PROBLEM REQUIREMENTS: Your output must be the line containing "Centro de Interpretación" followed by every later line in the entries below, all copied exactly.

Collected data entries
%%
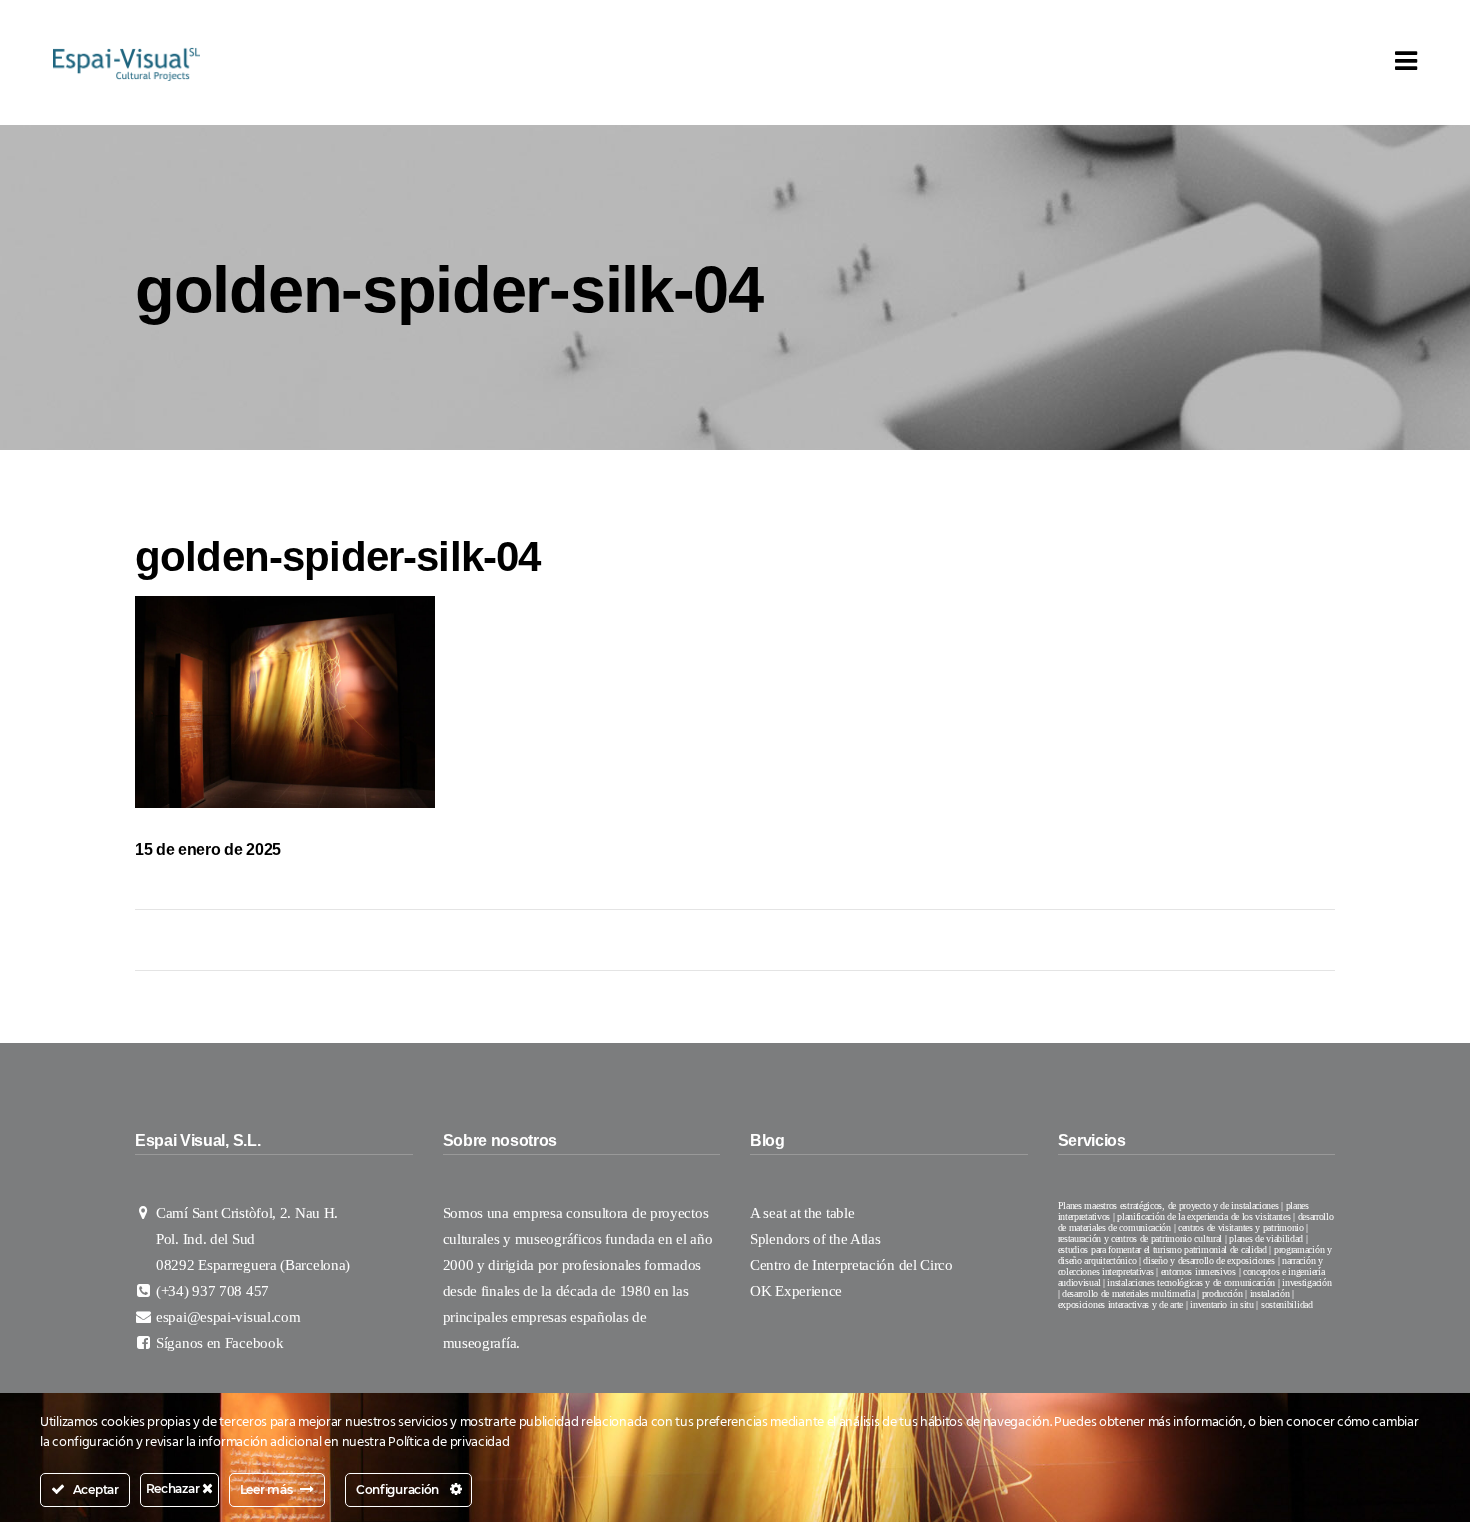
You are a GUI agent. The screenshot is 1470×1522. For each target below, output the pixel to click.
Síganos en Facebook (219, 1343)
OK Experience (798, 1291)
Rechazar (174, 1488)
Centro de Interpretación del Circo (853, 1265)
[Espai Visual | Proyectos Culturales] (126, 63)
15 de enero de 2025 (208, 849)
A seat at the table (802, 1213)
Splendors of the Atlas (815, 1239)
%%
RESULT OF THE TASK:
Centro de Interpretación del Circo (853, 1265)
[Espai Visual | Proyectos Culturales] (126, 63)
15 de enero de 2025 (208, 849)
A seat at the table (802, 1213)
Splendors of the Atlas (815, 1239)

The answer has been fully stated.